ACTIVITY
From the line that contains "Viewport: 720px width, 405px height." through the line that contains "Task: Switch to the 일반 tab", output every line of the listing below exactly and leave out all the rest.

EXERCISE DATA
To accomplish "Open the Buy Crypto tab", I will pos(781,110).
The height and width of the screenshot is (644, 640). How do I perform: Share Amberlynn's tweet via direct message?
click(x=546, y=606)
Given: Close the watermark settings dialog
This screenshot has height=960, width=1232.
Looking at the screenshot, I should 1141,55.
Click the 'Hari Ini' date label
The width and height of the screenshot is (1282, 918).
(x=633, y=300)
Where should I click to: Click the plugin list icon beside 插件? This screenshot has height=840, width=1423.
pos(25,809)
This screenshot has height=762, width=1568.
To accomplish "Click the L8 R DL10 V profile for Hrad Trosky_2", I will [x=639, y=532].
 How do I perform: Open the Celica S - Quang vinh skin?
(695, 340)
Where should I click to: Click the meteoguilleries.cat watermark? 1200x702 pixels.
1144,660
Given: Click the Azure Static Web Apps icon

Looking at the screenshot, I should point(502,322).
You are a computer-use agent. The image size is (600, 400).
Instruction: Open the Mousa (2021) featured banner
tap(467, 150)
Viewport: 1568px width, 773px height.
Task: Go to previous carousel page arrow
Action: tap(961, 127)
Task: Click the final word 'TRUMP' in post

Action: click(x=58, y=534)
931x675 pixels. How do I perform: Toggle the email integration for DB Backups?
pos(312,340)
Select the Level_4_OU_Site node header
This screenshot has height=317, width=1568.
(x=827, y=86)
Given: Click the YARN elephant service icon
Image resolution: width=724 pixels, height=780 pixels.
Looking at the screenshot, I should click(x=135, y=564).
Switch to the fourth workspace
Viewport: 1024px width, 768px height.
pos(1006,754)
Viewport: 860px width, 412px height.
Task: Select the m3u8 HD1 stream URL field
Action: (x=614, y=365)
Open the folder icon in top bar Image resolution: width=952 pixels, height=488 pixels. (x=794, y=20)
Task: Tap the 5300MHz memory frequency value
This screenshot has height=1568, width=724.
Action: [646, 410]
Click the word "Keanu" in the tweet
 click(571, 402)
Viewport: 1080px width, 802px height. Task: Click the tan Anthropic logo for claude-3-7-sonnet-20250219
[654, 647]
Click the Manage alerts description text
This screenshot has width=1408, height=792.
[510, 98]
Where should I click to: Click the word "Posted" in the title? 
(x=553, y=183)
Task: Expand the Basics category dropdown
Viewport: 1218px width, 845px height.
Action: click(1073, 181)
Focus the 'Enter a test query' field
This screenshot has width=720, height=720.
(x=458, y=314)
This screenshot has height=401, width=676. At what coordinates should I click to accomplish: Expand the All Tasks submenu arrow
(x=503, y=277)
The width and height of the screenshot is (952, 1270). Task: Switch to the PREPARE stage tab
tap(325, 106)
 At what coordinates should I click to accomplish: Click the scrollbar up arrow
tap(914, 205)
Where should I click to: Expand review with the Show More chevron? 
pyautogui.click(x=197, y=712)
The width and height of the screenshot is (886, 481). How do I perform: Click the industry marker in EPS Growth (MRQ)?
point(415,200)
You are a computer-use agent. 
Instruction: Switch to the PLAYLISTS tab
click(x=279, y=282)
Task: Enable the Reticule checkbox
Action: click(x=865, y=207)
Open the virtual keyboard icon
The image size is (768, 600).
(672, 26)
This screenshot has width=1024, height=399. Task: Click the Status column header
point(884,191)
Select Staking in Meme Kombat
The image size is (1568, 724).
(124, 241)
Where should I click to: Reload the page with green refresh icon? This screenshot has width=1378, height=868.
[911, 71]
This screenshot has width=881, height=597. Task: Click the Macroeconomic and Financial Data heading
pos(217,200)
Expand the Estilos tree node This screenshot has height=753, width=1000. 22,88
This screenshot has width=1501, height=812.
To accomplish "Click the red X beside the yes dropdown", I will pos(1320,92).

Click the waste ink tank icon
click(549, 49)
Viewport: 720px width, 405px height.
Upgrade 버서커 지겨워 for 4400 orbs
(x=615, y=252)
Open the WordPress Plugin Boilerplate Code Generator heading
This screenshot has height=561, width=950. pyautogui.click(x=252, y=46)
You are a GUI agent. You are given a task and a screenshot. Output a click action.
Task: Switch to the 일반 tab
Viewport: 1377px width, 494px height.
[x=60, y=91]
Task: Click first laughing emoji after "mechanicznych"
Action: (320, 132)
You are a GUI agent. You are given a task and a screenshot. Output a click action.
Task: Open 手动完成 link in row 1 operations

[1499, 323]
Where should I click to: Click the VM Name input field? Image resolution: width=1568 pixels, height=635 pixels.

PROBLEM SOLUTION
Viewport: 720px width, 405px height.
Upgrade 버서커 지겨워 for 4400 orbs
(x=615, y=252)
Open the WordPress Plugin Boilerplate Code Generator heading
This screenshot has height=561, width=950. pyautogui.click(x=252, y=46)
You are a GUI agent. You are given a task and a screenshot. Output a click action.
Task: Switch to the 일반 tab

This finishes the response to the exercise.